Consumer Perception Towards Eco-Friendly Products
Authors :-
1) DR. Nishith Dave, Professor, FMS, Parul University, Vadodara
2) Satyam Kumar Jha, Student, FMS, Parul University
3) Sakshi Joshi , Student, FMS, Parul University
Parul institute of Engineering and Technology, Parul university, Vadodara – 391760, India
Abstract
Consumer perception of eco-friendly products in India represents a growing yet structurally constrained domain in which favourable attitudes have not translated into consistent purchasing behaviour. This study presents a statistically rigorous empirical investigation of how Indian consumers perceive eco-friendly products and which perceptual dimensions drive repurchase commitment. Drawing on primary survey data from 202 valid respondents collected via stratified random sampling across urban and semi-urban India during January–February 2026, a comprehensive inferential statistical framework was applied comprising Spearman rank-order correlations, one-sample t-tests against a neutral midpoint (µ₀ = 2.5), Mann–Whitney U tests, point-biserial correlations, chi-square tests of independence, and ordinary least squares (OLS) multiple regression with standardised coefficients. Five perceptual scales were tested. All five means were statistically significantly above the neutral midpoint (p < .001). Quality perception registered M = 2.970 (SD = 0.897, t(196) = 7.344); regulation impact achieved the highest mean at M = 3.371 (SD = 0.700, t(196) = 17.464).
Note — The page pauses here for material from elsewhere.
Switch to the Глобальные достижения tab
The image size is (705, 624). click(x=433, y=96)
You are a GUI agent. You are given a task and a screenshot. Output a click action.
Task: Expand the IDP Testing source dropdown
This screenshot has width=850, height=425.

The OLS regression model was significant [F(5,191) = 5.472, p < .001, R² = .125, Adj. R² = .102], identifying long-term cost effectiveness (β = .197) and perceived benefits (β = .166) as the two strongest positive predictors of repurchase intention. Critically, definitional awareness failed to predict repurchase intention (r_pb = .110, p = .123), directly challenging the awareness-first paradigm that governs most green marketing strategy in India. Three adoption barriers high price (29.2%), limited availability (28.7%), and awareness depth (27.2%) share near-equal weights, revealing a compound constraint structure.
Keywords: Consumer Perception, Eco-Friendly Products, Green Marketing, Repurchase Intention, Spearman Correlation, OLS Regression, India, Sustainable Consumption, Attitude-Behaviour Gap.